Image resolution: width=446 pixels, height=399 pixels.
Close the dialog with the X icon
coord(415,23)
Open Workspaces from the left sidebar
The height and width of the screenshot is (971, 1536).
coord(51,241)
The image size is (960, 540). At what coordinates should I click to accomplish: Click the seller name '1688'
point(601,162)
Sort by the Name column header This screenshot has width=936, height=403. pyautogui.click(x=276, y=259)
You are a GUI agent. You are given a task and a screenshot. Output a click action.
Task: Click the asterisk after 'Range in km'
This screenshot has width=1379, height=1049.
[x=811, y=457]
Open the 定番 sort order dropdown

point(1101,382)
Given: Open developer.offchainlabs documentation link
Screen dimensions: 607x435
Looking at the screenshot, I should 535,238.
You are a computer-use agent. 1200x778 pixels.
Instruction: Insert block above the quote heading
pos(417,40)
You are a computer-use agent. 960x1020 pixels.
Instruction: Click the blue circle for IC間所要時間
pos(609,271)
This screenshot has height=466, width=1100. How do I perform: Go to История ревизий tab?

================================

Instructions for the task:
Your reply should contain every record, unchanged and complete.

Solution:
Image resolution: width=446 pixels, height=399 pixels.
Close the dialog with the X icon
coord(415,23)
Open Workspaces from the left sidebar
The height and width of the screenshot is (971, 1536).
coord(51,241)
The image size is (960, 540). At what coordinates should I click to accomplish: Click the seller name '1688'
point(601,162)
Sort by the Name column header This screenshot has width=936, height=403. pyautogui.click(x=276, y=259)
You are a GUI agent. You are given a task and a screenshot. Output a click action.
Task: Click the asterisk after 'Range in km'
This screenshot has width=1379, height=1049.
[x=811, y=457]
Open the 定番 sort order dropdown

point(1101,382)
Given: Open developer.offchainlabs documentation link
Screen dimensions: 607x435
Looking at the screenshot, I should 535,238.
You are a computer-use agent. 1200x778 pixels.
Instruction: Insert block above the quote heading
pos(417,40)
You are a computer-use agent. 960x1020 pixels.
Instruction: Click the blue circle for IC間所要時間
pos(609,271)
This screenshot has height=466, width=1100. How do I perform: Go to История ревизий tab?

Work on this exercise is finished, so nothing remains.